Items listed in a dataset:
::::::::::

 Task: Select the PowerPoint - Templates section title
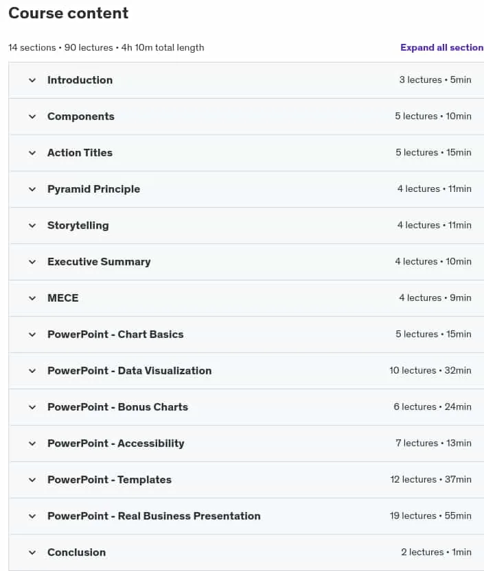click(x=109, y=480)
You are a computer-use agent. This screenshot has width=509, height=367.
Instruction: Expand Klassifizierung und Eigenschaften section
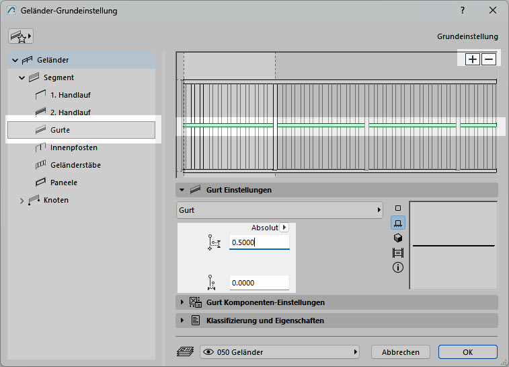point(182,321)
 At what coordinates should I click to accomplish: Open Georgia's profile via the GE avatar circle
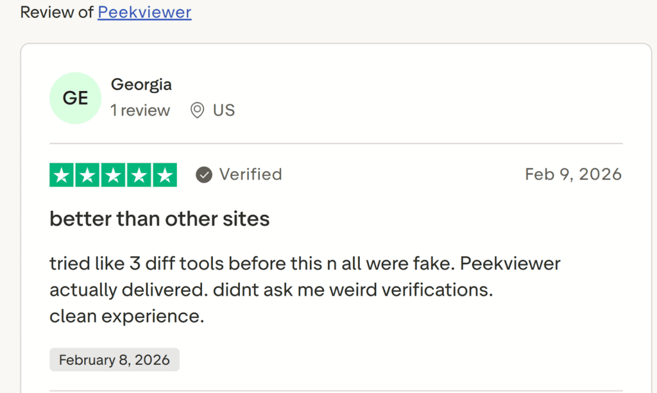(75, 97)
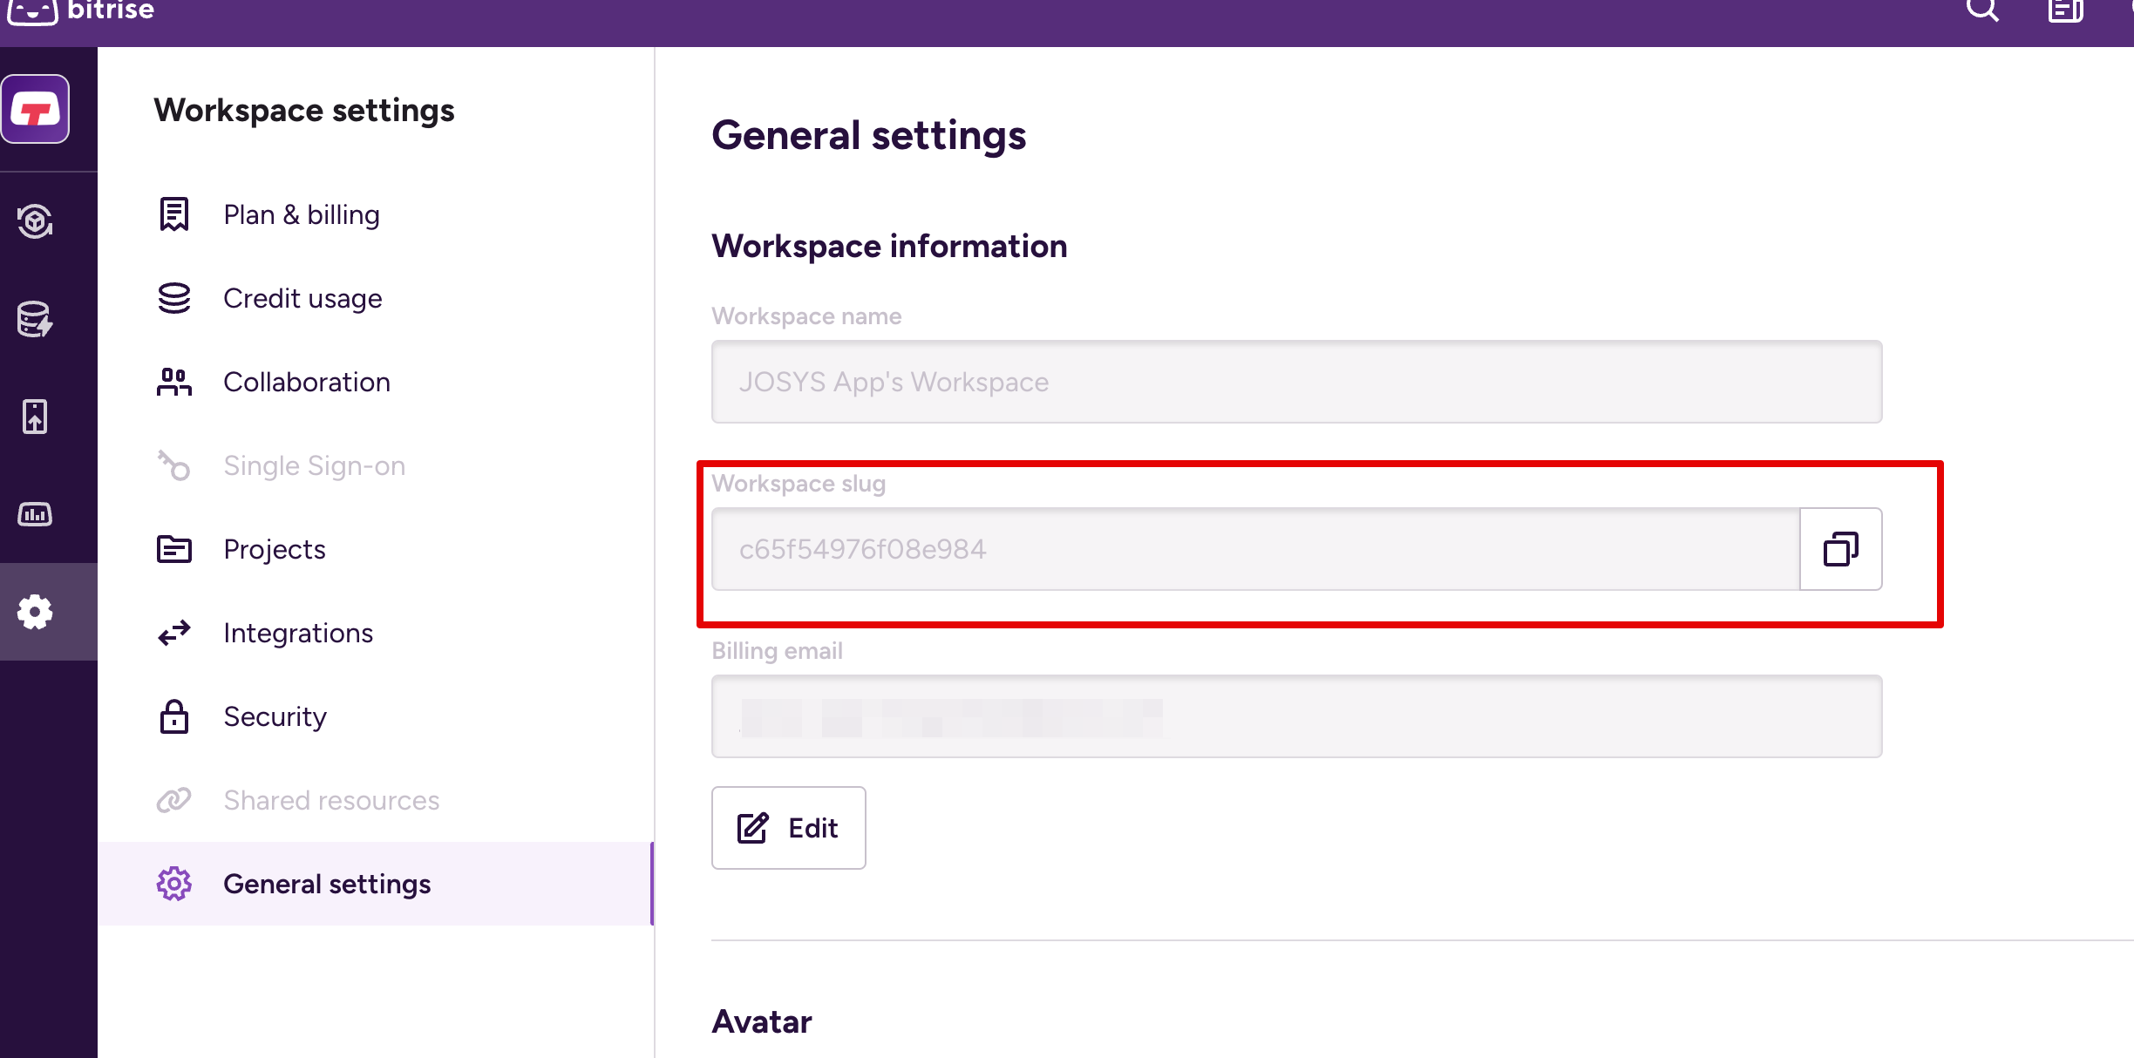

::::::::::

### What to work on:
Please put the data into a Markdown table with the columns Row and Entry, starting with the line containing "You are a computer-use" and going on through the end of the data, skipping blank lines. Leave the pictures out.

### Task response:
| Row | Entry |
|---|---|
| 1 | You are a computer-use agent. This screenshot has width=509, height=367. |
| 2 | Instruction: Expand Klassifizierung und Eigenschaften section |
| 3 | point(182,321) |
| 4 |  At what coordinates should I click to accomplish: Open Georgia's profile via the GE avatar circle |
| 5 | (75, 97) |